Bohumil Med. O que poderia ser “bohumil med”? Talvez um concorrente dos pneus “Pirelli”. Marca de óleo. Ou ainda, com as pílulas “bohumil med” você emagrece mais rápido. Poderia ser “você é burro” em alemão. E tantas outras coisas que minha criatividade não quer alcançar agora. Talvez, depois de escrever e reler seja fácil descobrir que Bohumil Med também pode ser o nome de um restaurante inglês no meio da Grécia, que na verdade nem serve comida inglesa, mas tem o mesmo charme da cozinha horrível de lá. E é claro, fica numa daquelas ruelas escondidas; salvo os turistas mais curiosos e sem sorte, só os ingleses que moram na Grécia e ainda mantêm o mau gosto nacional conseguem encontrá-lo.
Enfim, Bohumil Med também não é nome de remédio, nem de clínica. Bohumil Med é o meu professor de Introdução à Música 1. Mais do que isso, ele é um professor à moda antiga, um pouco conservador, bastante rígido com horários e, até por conseqüência disso tudo, um tanto quanto metódico. Ou seja, num contexto contemporâneo e simplificado, o cara é um terrorista. Fechamos agora nessa sexta-feira, a terceira semana de aula e o Bohumil já nos aplicou 7 testes escritos, sem falar nos testes orais e trabalhos de pesquisa.

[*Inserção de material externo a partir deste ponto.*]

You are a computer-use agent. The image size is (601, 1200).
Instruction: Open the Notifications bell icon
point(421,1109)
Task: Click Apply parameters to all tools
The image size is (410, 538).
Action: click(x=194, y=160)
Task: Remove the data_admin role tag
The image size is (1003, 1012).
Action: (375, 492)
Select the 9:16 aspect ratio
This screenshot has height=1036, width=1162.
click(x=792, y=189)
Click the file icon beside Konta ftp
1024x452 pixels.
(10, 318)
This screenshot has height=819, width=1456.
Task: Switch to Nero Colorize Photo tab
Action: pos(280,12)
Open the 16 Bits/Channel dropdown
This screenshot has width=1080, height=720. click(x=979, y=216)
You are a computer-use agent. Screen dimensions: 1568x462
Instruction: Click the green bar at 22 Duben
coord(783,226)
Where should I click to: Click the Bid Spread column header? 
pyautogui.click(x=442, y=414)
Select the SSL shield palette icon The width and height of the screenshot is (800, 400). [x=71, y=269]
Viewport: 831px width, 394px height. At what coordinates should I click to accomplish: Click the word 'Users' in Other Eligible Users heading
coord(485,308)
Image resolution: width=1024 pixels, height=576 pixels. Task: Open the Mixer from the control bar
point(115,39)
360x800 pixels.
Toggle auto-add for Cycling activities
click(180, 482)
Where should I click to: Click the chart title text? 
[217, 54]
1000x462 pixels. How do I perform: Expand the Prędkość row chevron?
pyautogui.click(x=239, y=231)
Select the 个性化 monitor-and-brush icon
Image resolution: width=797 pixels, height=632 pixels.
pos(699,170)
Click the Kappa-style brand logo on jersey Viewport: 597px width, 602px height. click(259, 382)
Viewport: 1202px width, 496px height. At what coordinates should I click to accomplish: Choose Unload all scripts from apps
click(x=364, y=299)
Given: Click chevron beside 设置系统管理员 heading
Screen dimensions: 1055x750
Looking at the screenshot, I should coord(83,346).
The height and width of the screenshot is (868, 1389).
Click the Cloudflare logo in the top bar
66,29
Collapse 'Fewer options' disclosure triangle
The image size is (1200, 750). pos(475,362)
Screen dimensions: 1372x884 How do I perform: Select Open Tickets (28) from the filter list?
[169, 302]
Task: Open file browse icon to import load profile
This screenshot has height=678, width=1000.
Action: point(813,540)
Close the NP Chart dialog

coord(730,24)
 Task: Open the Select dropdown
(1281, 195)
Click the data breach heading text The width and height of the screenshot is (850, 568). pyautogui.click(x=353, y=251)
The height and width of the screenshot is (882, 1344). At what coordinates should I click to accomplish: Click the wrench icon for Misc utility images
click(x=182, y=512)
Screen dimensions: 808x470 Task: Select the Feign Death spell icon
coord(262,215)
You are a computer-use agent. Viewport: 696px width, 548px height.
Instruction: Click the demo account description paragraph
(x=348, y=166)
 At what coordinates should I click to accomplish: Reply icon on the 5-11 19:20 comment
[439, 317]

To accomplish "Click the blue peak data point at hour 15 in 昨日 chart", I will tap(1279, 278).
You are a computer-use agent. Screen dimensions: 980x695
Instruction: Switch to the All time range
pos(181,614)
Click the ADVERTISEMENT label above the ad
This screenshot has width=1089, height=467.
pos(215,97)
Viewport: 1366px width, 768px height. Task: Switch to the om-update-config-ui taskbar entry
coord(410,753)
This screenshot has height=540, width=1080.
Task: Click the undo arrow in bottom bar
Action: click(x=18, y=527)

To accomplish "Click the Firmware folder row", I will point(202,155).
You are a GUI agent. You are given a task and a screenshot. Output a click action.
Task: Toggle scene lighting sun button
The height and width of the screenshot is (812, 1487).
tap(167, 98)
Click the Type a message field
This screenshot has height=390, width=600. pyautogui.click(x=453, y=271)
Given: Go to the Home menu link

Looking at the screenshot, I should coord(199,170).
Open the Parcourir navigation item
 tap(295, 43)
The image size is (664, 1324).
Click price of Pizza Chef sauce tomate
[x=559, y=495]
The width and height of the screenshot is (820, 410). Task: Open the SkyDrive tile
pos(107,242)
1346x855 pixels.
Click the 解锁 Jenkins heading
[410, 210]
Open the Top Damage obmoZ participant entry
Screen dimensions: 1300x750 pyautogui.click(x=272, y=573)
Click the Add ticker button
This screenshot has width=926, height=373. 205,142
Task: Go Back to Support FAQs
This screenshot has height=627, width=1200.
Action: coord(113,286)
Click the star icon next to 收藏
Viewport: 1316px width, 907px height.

Apesar de morar no Brasil há quarenta anos, o Bohumil ainda tem um sotaque forte de tcheco. E suas pronúncias peculiares constantemente ecoam nos meus ouvidos, antes de ir dormir: “múcico non tem férias... múcico non tem sábado, non tem domingo i non tem feriado!” Da primeira vez que eu tive o privilégio de ouvir essas palavras da boca do mestre, fiz questão de olhar no relógio, só pra conferir se estávamos mesmo em dois mil e cinco. Por outro lado, encarei como uma advertência um tanto quanto útil, já que os grandes gênios da música que hoje é chamada de clássica, realmente estudavam no mínimo oito horas por dia. Pressupus então, que o mestre só queria nos lembrar da importância da dedicação apaixonada, aquela que molda o bom músico.
Seguindo essa linha, a da dedicação apaixonada, descobri em poucos dias que minha vida já não era mais minha. Não era mais minha e, no entanto, também não era da música! Descobri, com certo terror, que minha vida era agora do Bohumil. E não adiantava olhar no relógio. Mesmo assim, olhando no relógio e conversando com alguns colegas veteranos, descobri que Bohumil começava o ano primeiro de seu reinado de três décadas. Trinta anos no departamento e ele não mudara seus métodos terroristas. Percebi que um reles plebeu como eu não tinha chance contra uma instituição tão arraigada, tão firme, tão sólida. O que faria eu diante do império “bohumílico”? Desta pergunta, mais uma luz iluminou meu pensamento. Apesar de ter sido mandado para a linha de frente, agora eu não lutaria nem a favor nem contra o império de Bohumil. E infelizmente, não poderia lutar pela música. Agora, o que importava era salvar minha própria vida.